Dionysios read music at City University London whilst receiving performance tuition at the Guildhall School of Music and Drama with Robert Dean. In 2012 he graduated at the top of his class with a first-class BMus (Hons) degree, and was awarded the Worshipful Company of Musicians Prize for his outstanding undergraduate final-year dissertation entitled Rhetoric, Affekt and Gesture in Handelian Opera: Towards a holistic approach to historically informed performance. In November 2012 he was profiled in The Independent as an example of a successful graduate music student in the UK. In 2014 he completed his MPhil in Music at Clare College, University of Cambridge, and has worked as an intern at the Oxford University Press journal Early Music.
He began his study of stagecraft as a drama student in Greece, and in 2011 he started working on a research project that aims to address the discrepancies between the visual and auditory aspects in present-day historically informed representations of Baroque opera. In addition to his academic research, his work as a singer and director includes practical experimentation in historical stagecraft and Baroque gesture. He trained in Baroque gesture with Ian Caddy, Andrew Lawrence-King, Jed Wentz, Steven Player and Victoria Newlyn, and he has given several talks about historical stagecraft at the Handel House Museum.
In 2012 Dionysios was offered the directorship of City University’s opera ensemble, where he gave undergraduate music students theoretical and practical training in operatic performance, and directed a production that explored Italian opera through the centuries and included scenes from Cavalli’s La Calisto, Handel’s Orlando, Mozart’s Così fan tutte, Rossini’s La Cenerentola and Puccini’s Suor Angelica. In the summers of 2013, 2014 and 2015 he worked as a tutor of Baroque gesture and stage director for the Baroque Opera Studio at the University of Burgos in Spain, and in September 2015 he worked as historical acting coach and stage director for the International Rameau Summer School in London. He is a founding member of Theatron Novum, a student theatre and opera production company at the University of Oxford whose aim is to breathe new life into old masterpieces and engage new audiences.

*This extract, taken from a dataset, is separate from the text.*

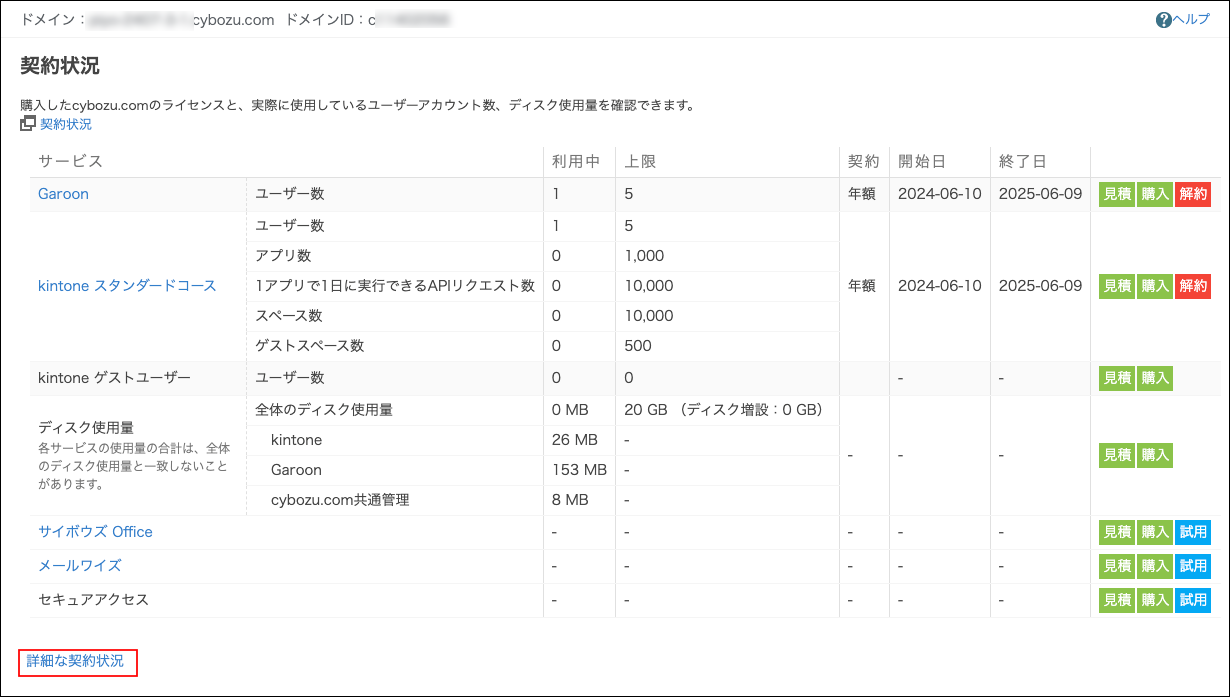Screen dimensions: 1230x697
Task: Purchase (購入) additional Garoon licenses
Action: pos(1154,194)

He has directed four operas at Teatro Principal de Burgos in Spain, Monteverdi’s L’Orfeo (2013), a Purcell double-bill of The Indian Queen and Dido and Aeneas (2014), and Cavalli’s Gli amori d’Apollo e di Dafne (2015). Other directing work includes Tamerlano, Partenope and Rodelinda by Handel, Livetta e Tracollo by Pergolesi for Clare College Music Society in Cambridge, and Molière’s comedy The Doctor in Spite of Himself performed in March 2015 at the Burton Taylor Studio of Oxford Playhouse. In May 2015 he directed Timothy Kraemer’s children’s opera Ulysses and the Wooden Horse, in June 2015 Coward’s comedy Hay Fever, and in October 2015 Purcell’s dramatic opera The Prophetess at the Keble O’Reilly Theatre in Oxford.
Area of proposed thesis
Opera is placed between two disciplines, music and theatre studies. However, it is most often approached from a musical perspective and therefore many intrinsically important extra-musical aspects have been left unexplored. There has been some progress made with recent scholarship that tries to connect the music of Baroque opera with its historical stagecraft, but is still too contained for results to be fully visible in opera productions today.
The music of seventeenth- and eighteenth-century operas embodied a rhetorical ethos and aesthetic that aimed to move the emotions of the listeners. Acting and gesture shared these rhetorical qualities, and commentaries of the time indicate that they had great potency, often surpassing that of the music itself.
Dionysios’ theoretical and empirical research aims to shed more light on the obscure art of gesture and create a practical working model for a historically-informed acting framework, specifically aimed at singers for the performance of Baroque opera. This framework, although inevitably modern, will share the principal aesthetic qualities and ethos of its historical counterpart, paving the way for future attempts at a practical revival of historical acting and gesture.
Dionysios’ DPhil studies are funded by the Onassis Foundation and the New College 1379 Society Old Members Scholarship. His performance studies are funded by the Hellenic College Trust.
Throughout his studies he has also received scholarships, grants and support from: the Panos4Life Society, the Life Action Trust, the A. G. Leventis Foundation, the South Square Trust, Clare College Cambridge, the Joan Conway Fund, and the Hellenic College Trust.
Dionysios works as a stage director and a teacher of historical acting for opera in the UK and abroad.